Generalversammlung : Kirchenbank in Kiel stimmt Fusion zu

Das Gebäude der Evangelischen Darlehnsgenossenschaft eG (EDG/Kiel).
Das Gebäude der Evangelischen Darlehnsgenossenschaft eG (EDG/Kiel).

Wenn es nach dem Willen der Evangelischen Darlehensgenossenschaft in Kiel geht, entsteht die größte Kirchenbank Deutschlands. Die Entscheidung des Fusionspartners in Kassel steht noch aus.

shz.de von
27. Juni 2014, 14:05 Uhr

Kiel | Die Evangelische Darlehensgenossenschaft (EDG) mit Sitz in Kiel hat einem Zusammenschluss mit der Evangelischen Kreditgenossenschaft in Kassel zugestimmt. Die Generalversammlung befürwortete die Fusion am Freitag in Hamburg, teilte das Institut mit. Wenn dem wie erwartet am Montag auch die Bank in Kassel folgt, entsteht die größte Kirchenbank in Deutschland – mit einer Bilanzsumme von acht Milliarden Euro und etwa 500 Mitarbeitern. Im Vergleich zu den Riesen der Branche sind das geringe Dimensionen.
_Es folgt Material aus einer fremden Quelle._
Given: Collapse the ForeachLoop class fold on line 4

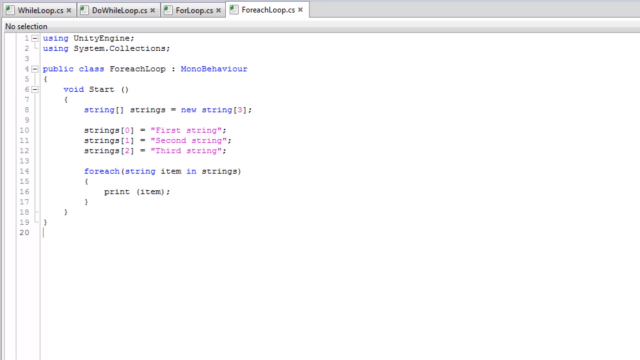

„Unsere Mitglieder haben die zukunftsorientierte Vision der großen und nachhaltig führenden Kirchenbank in Deutschland mitgetragen“, sagte EDG-Vorstandsmitglied Christian Ferchland. Die EDG gehe in die geplante Fusion mit einem erfolgreichen Jahresabschluss 2013. Die Ertragslage habe sich zum Vorjahr verbessert. Der Jahresüberschuss betrug 3,6 Millionen Euro; das Kreditgeschäft wuchs um 168 Millionen auf insgesamt 2,6 Milliarden Euro.

Kunden von Kirchenbanken sind die Kirchen, diakonische Einrichtungen, Kirchenkreise und -gemeinden sowie Privatkunden. Die Banken in Kiel und Kassel reagieren mit der Fusion auf das niedrige Zinsniveau, gestiegenen Wettbewerbsdruck, strengere aufsichtsrechtliche Anforderungen und Veränderungen in der Kundenlandschaft.